Capt. Janel Wiese, MSUB ROTC, 247-5735

 

Cut Bank native will be focus of first ROTC commissioning at MSUB in nearly two decades

 

Joel Grinder

MSU BILLINGS NEWS SERVICES — After two tours in Iraq as part of a tank crew, Joel Grinder has a sense of the military. On Friday, he’ll have a full sense of military history at Montana State University Billings.

 

Grinder, a 27-year-old native of Cut Bank and finishing his fourth year in the ROTC program at MSU Billings, will be commissioned as a Second Lieutenant in the U.S. Army on Friday afternoon. The commissioning ceremony will be the first held on the Billings campus in nearly two decades.

 

The commissioning ceremony will be Friday, December 9 at 3 p.m. in the Lewis and Clark Room at the Student Union Building. Family, friends, university staff and others in the Reserve Officers Training Corps will be on hand to witness the event. Special guest speaker will be Brig. Gen. Joel Cusker, Montana Army National Guard Chief of Staff.

 

“I’m excited, but also a little nervous,” said Grinder, noting having a general in the audience makes things a little tense.

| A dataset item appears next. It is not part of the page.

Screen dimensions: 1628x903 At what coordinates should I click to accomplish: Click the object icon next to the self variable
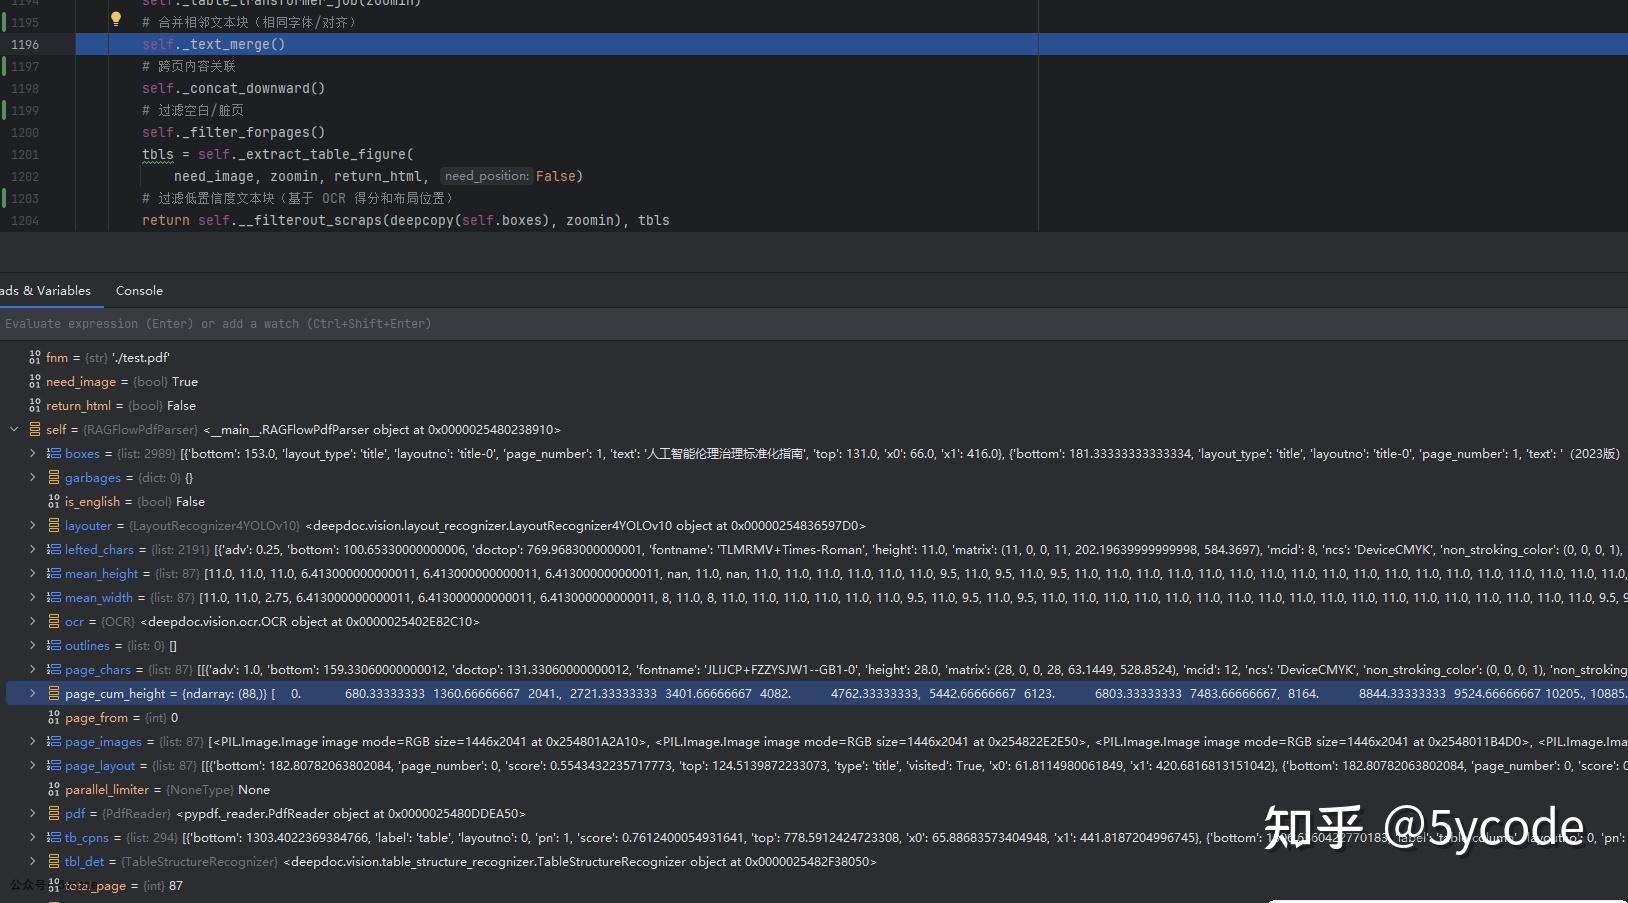click(35, 430)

Tall and quietly confident, Grinder isn’t the first ROTC graduate to be commissioned since the program came back to MSU Billings in fall 2008. His commissioning, however, is the first to be held at the university after a nearly 20-year gap when ROTC was absent. In collaboration with the popular program at MSU in Bozeman and with coordination from faculty and staff at MSU Billings, nearly two dozen students are now a part of the healthy program.

 

Cadets have physical training three mornings a week and a ROTC class once a week, but otherwise they follow MSU Billings class schedule. The university has worked with the registrar's office to offer military science courses.

 

Offered at more than 270 campuses across the country, ROTC is longstanding leadership training program and serves as a college elective. Throughout their college careers, the cadets delve into everything from land navigation to convoy planning to troop leading procedures and other tasks. Scholarships help pay for college and students can enroll in ROTC for two years before having to sign a military contract. Cadets who chose to join the military can go to active duty or serve in the National Guard or Reserves.

 

Grinder, who served in the U.S. Army as part of a tank crew from 2004-2008, will now be assigned as a platoon leader in the Montana National Guard’s 443rd Signal Company.

 

Grinder tried college in 2003 after graduating high school in Cut Bank, but it didn’t quite fit at the time, he said. So he took a shot at the Army. He trained in Fort Stewart, Ga., and served with the 3rd Infantry Division and a tank brigade in Iraq. When he got out of active duty in 2008, he came to Billings and heard about the ROTC program.

 

“The Army kind of sticks with you,” he said. “So I thought I would give it a try.”

 

He completed the requirements for a bachelor’s degree in criminal justice in three years and is now doing some graduate studies in rehabilitation and mental health counseling at MSU Billings through its online program. He said his course of study is a good fit with his military science and leadership courses because of the on-the-scene problem solving that is often required of military leaders.

 

“What I saw in Iraq was in a way, we are in some policing-type situations,” he said. “And I knew when I got out and wanted to do something, my skills would look better with a degree.”  

 

He did an internship with state probation and parole office in Billings and turned his attention to graduate-level studies on rehabilitation and mental health counseling. Eventually, he said, he would like provide counseling to veterans. He is also engaged to be married.

 

In the meantime, he is concentrating on the details of Friday’s ceremony, from practicing his lines to making sure a silver dollar is ready for the traditional “silver dollar salute” with an non-commissioned Army friend. The military has a long-running tradition of presenting a dollar coin to the first enlisted member who gives the new officer a salute. According to history, the presentation of the coin symbolically acknowledges the receiving the respect due the new officer’s position. Others, however, say it symbolizes the fact that a newly commissioned officer has to buy his or her first salute… and earn them thereafter.

 

The importance is not lost on Grinder, who knows much is riding on the commissioning.

 

And when it is finished, he will be a part of MSU Billings history.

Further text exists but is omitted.